# Anyone removed heat press tags from fleece



## 20vK (Jul 9, 2011)

Hi guys,

My Gildan dryBlend heavyweight hoodies just turned up with heat press tags on. I was planning on just cutting the labels off like before, but this change in tags has put a spanner in the works.

These were meant to be preproduction hoodies for my new brand, before the official tagged hoodies arrive. I CAN'T have Gildan heat pressed inside.

Has anyone had success in removing heat pressed tags from heavyweight hoodies? I have a spot gun, but don't think it will blast through the thick fleece.
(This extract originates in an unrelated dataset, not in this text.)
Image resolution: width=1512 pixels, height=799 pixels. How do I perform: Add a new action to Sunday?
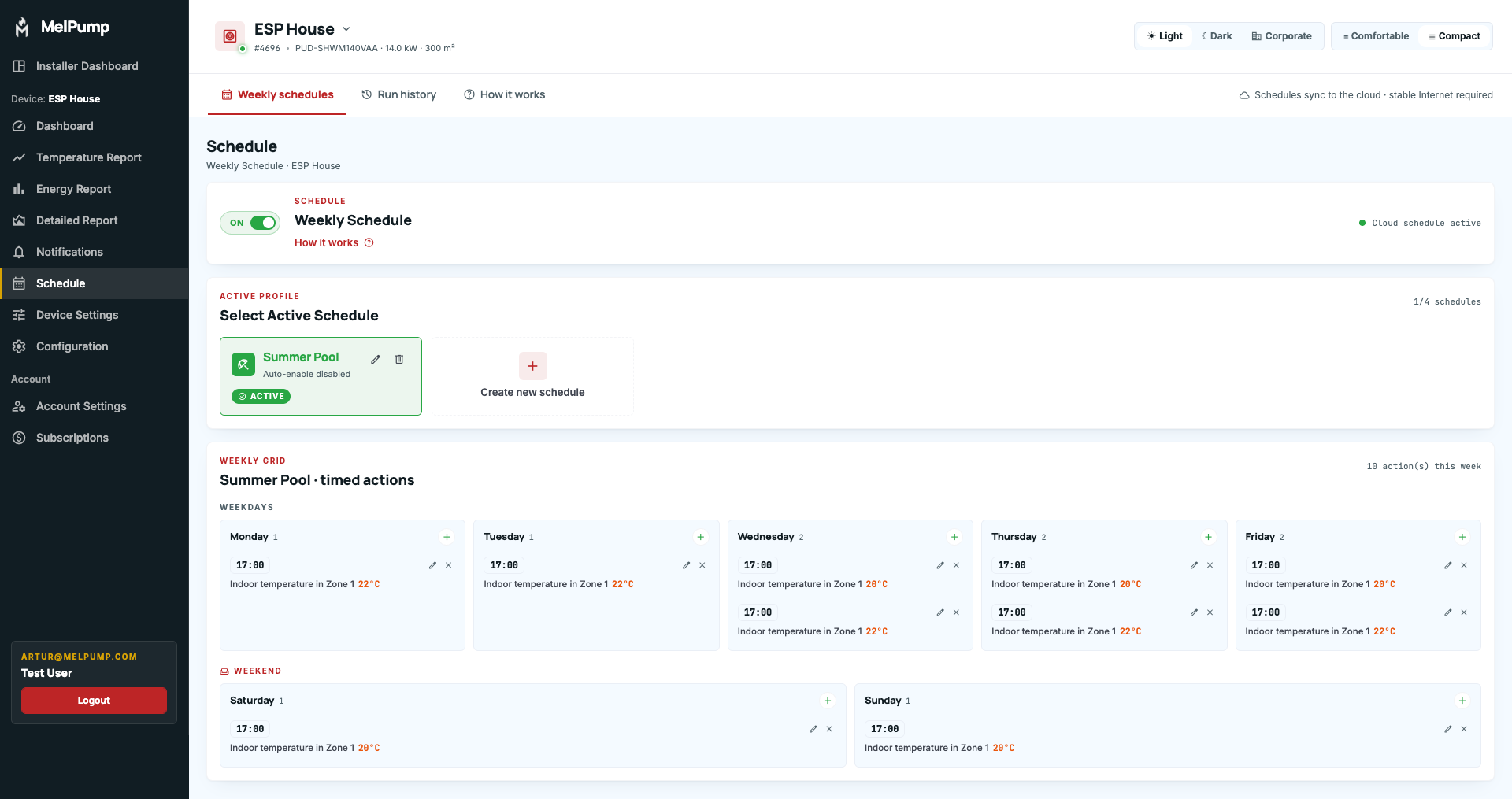[1462, 701]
Any suggestions? Please! I've got about 30 to do and have a lot of patience to do whatever works!

Thanks


----------



## javiprint (Feb 26, 2013)

You could try making a block design to cover the Gildan label or do a transfer- otherwise try a diff brand and explain to your vendor wat happened and see if they will help u out. I don't do label stuff myself but I think that would work for wat u want to do
Javi


----------



## 20vK (Jul 9, 2011)

Ahh - no they cant go back. Shipping to me and duty was $600 on under 100 hoodies.

Didn't really want to cover them up - it will just look like a coverup and the old stuff may show through. Really need to remove them.

May get the tweezers out tomorrow and some spot cleaning fluid to see what I can do. In the meantime, please chime in if you have had success and can offer any advice


----------



## sben763 (May 17, 2009)

I have read several ways to do this. Spot remover, wintergreen oil but I'm sure that would leave a residue. Heat an rub while hot, this may work and touch up with spot gun.


----------